Mythos Amazonien

... von der Quelle des Amazonas bis Manaus

Trekking über die Passhöhe Quewisha
Valle Sagrado, Ollantaytambo (Alternativprogramm)

Trekking-Programm:
Wecken ist für 06.30 Uhr angesagt, Frühstück 07.00 Uhr. Die Nacht war nicht gut. Kopfschmerzen, innere Unruhe, schlecht bzw. kaum geschlafen. Der Schlafsack war aber gut. Gefroren habe ich nicht. Auch die Luftmatratze war bequem. Somit habe ich zumindest gut gelegen. Als ich mich nach dem Wecken recke und strecke, ich hatte übrigens wegen meiner Größe ein Einzelzelt, stelle ich erstaunt fest, dass die Zeltwände komplett vereist sind. In der Nacht müssen die Temperaturen bis auf Minus 12 bis 15 ° C gefallen sein. Auch für mich ein neuer Kälterekord beim Trekking. So richtig Lust auf Frühstück habe ich nicht. Aber Energiezufuhr muss ja sein. Brühe mir auch 2 Tassen Coca-Tee auf. Dann wieder den Rucksack packen. Der heutige Tag soll leichter sein als der gestrige. Mal sehen.

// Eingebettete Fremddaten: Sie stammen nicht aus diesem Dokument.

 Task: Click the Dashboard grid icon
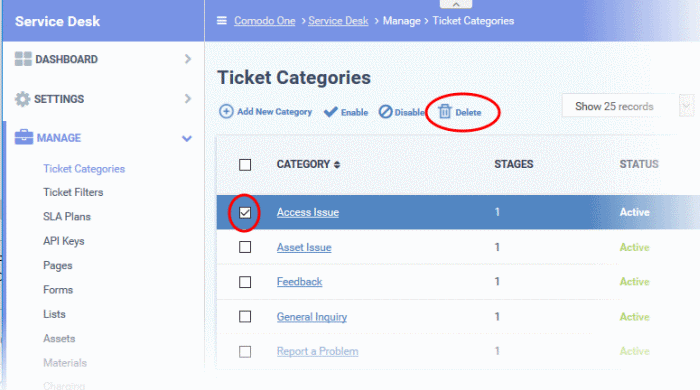click(23, 59)
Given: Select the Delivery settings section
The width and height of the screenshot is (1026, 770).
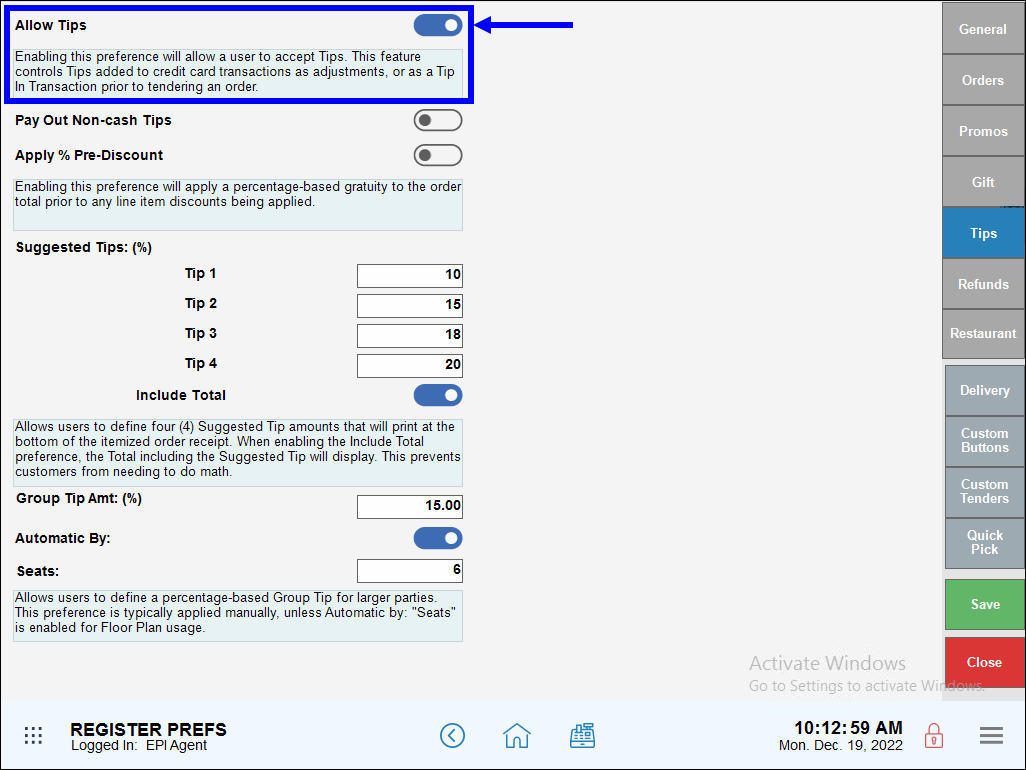Looking at the screenshot, I should [983, 390].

Beim Angeln gestern kreuzte auch ein Junge auf, vielleicht so 10 Jahre alt. Die Steinhütte seiner
Eltern lag etwa 500 m von unserem Zeltplatz entfernt. Der Junge hatte zwei Hunde dabei. Bei zwei Hunden hat wohl der Jaguar Skrupel anzugreifen. Zwei Hunde sind dann wirklich ein Hund zuviel. Da es hier aber weit und breit keine Ansiedlung, geschweige denn eine Schule gibt, müsste dieser Junge jeden Tag mindestens ca. 5 Std. zur Schule laufen. Dazu die Unterrichtszeit und der Rückweg. Wie lange wird ein Kind, bzw. werden die Eltern dieses überhaupt mitmachen. Somit ist der weitere Lebensweg bereits klar vorgezeichnet. Andererseits kennen diese Menschen es seit Generationen auch nicht anders. Ob sie damit glücklich oder unglücklich sind? Ich kann es nicht beurteilen, ich kann mir nur meine Gedanken machen und komme sicherlich des öfteren ins Grübeln.
 

Sauerstoff

Vor dem Abmarsch probiert Rainer mal kurz die neue Sauerstoffflasche aus. Und die Sauer-stoffzufuhr bekommt ihm gut. Dann also auf zum nächsten Etappenziel. Der Weg geht über Geröll leicht bergauf und auch mal wieder bergab. Lamas, Alpakas, Andengänse zuhauf. Wie
schon so oft, außer uns keine anderen Menschen. Nach rd. 1 ½ Stunden dann die erste Pause. Wenn ich ehrlich sein soll, muss ich sagen, die Pause tut seeehr guuuut. Wieland und Rainer nutzen an diesem Tag mehrfach das kleine Andenpferd. Diese Andenperde haben ein sehr großes Herz. Europäische Pferde würden sich in dieser Höhe wohl sehr schnell 'strecken', aufgrund ihrer 'normalen' Herzen.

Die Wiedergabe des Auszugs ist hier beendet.